We are sick from this past election. I don’t mean we are sick of it, which most of us are, but we are sick from it. Americans have ingested the vitriol between candidates, the fear and loathing exposed and enflamed from voters, the high anxiety surrounding who might win, and the churning of the ever-shortening news cycle. The seeds of fear, anxiety, anger, and despair have been overfed in us as individuals and in society as a whole. It’s as if we have been subject to the mental programming the main character Alex in A Clockwork Orange opted to endure: strapped to a chair, eyes pried open, forced to watch unending horror.
The end of the election is a perfect time to reevaluate what we are consuming in terms of news, information, and even conversations. How are our habits of reading, watching the news, surfing the internet, looking at Facebook, etc., creating a positive and healthy mental attitude or a negative and anxious one?
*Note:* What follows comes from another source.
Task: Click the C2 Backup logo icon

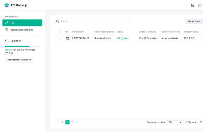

Are our consumption habits ones that increase happiness, gratitude, and compassion in our psyche, both individually and collectively?
This isn’t a call for becoming ignorant of the developments around us, but to more carefully gauge and observe the quantity and quality of the information, sights, and sounds we take in, much as we strive to be mindful of the types and amounts of food we consume to have a healthy diet.
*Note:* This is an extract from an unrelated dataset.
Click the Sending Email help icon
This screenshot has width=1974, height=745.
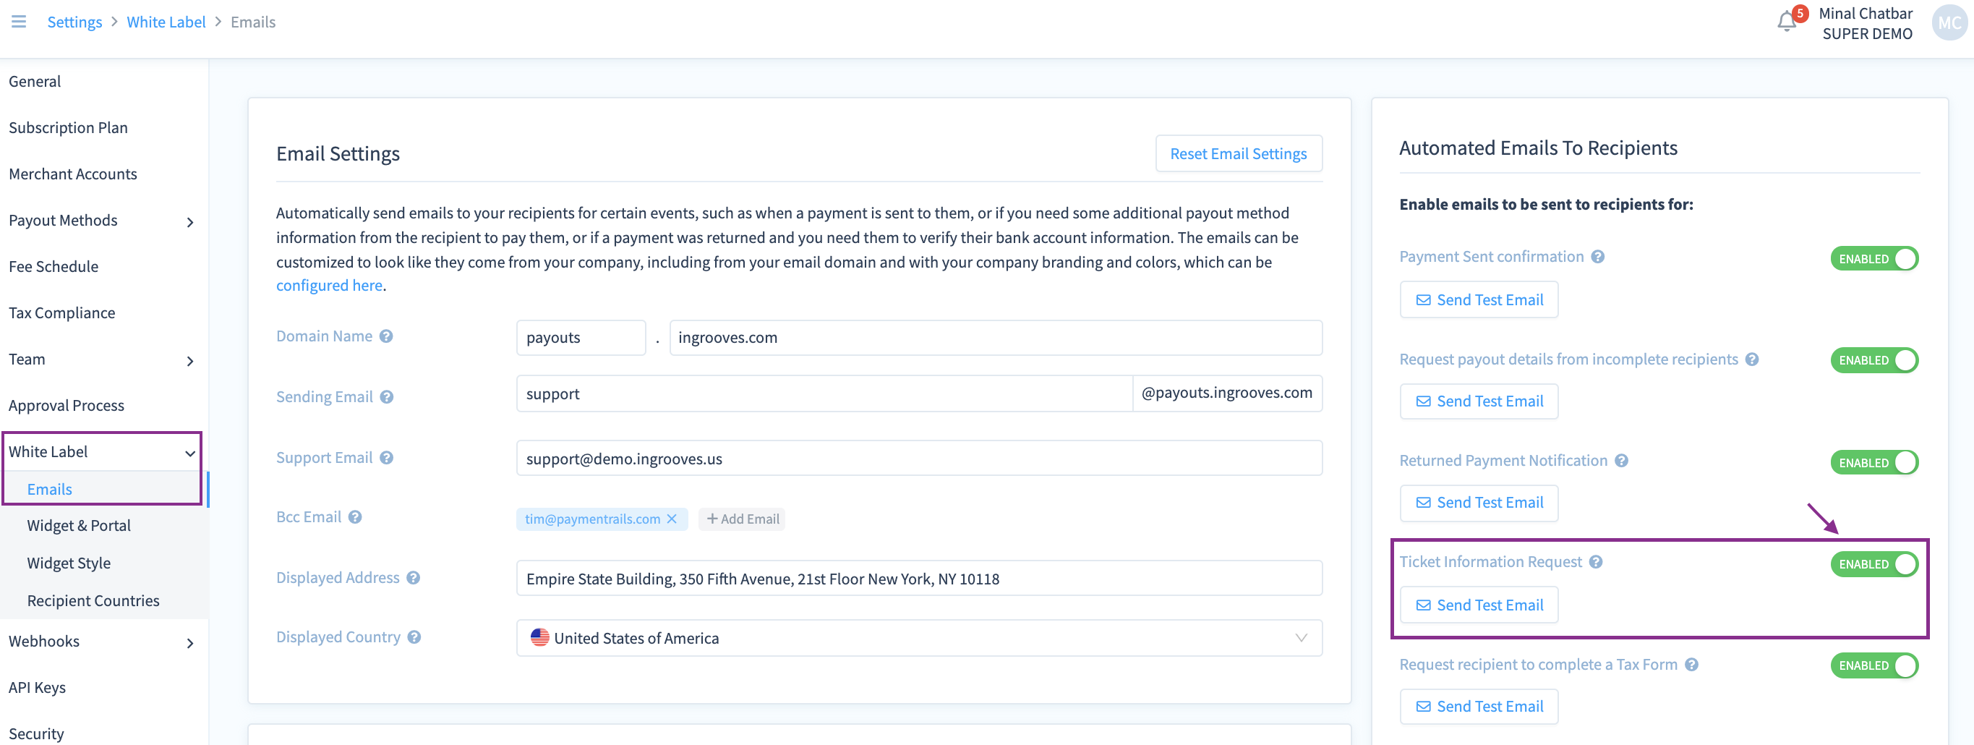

The first step is to become aware of what we are taking in. Is this activity nourishing my mindfulness, my joy, my centeredness? How do I feel after watching it or engaging in it? Second, why am I taking this in if it isn’t helpful? What am I running to or from? Finally, what could I do as an alternative that would be positive, both for me and the world around me? What are my aspirations for myself and my world that I can act upon?
This past week I stayed with a relative in Jacksonville, Florida, who had the TV on 24/7 tuned to a news channel. It was like living in hell. The political ads were unbelievably negative, filled with very harsh speech, and ran in an unending loop. The programming itself often had panels of pundits arguing about, not discussing, issues. I finally asked if we could turn it off and go for a walk. What a relief for both of us, walking in 70-degree sunshine with palm fronds moving in a gentle breeze that had the familiar, slightly sour North Florida scent of pine trees mixed with ocean salt. It was as if we’d opened the door into another world just by turning off the TV and stepping outside.
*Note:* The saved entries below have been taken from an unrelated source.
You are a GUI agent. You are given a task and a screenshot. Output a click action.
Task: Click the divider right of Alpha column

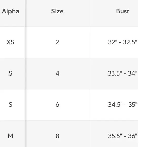click(25, 74)
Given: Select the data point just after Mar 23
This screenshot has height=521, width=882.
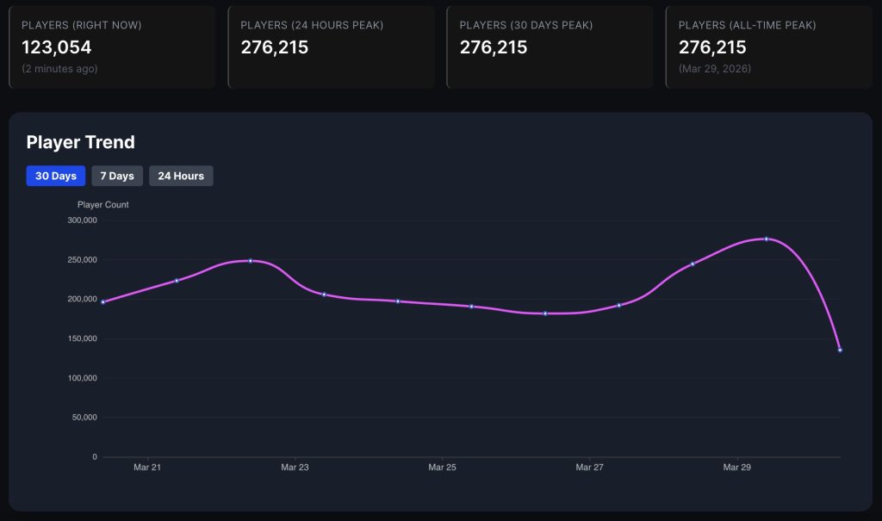Looking at the screenshot, I should (324, 295).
Turning off what doesn’t nourish us, tuning in to our needs and our aspirations, and then turning outward to appreciate those things that are nourishing and to act out our aspirations are the core of mindful consumption. This Thursday we will recite the Five Mindfulness Trainings and discuss the Fifth Training on mindful consumption. Please join us to discuss how you practice, or hope to practice, mindful consumption and how you’ve fared during the election cycle. What have you learned? What are your aspirations for how you want to practice? A brief quotation from Thich Nhat Hahn is below.
Also, Still Water is facilitating a discussion of the Five Mindfulness Training in the next few weeks that can help us share with each other our understanding of, and struggles with, these trainings in our daily lives. The group will meet November 12 and 19 and December 3. Please register ASAP if you would like to join us, which I hope you will.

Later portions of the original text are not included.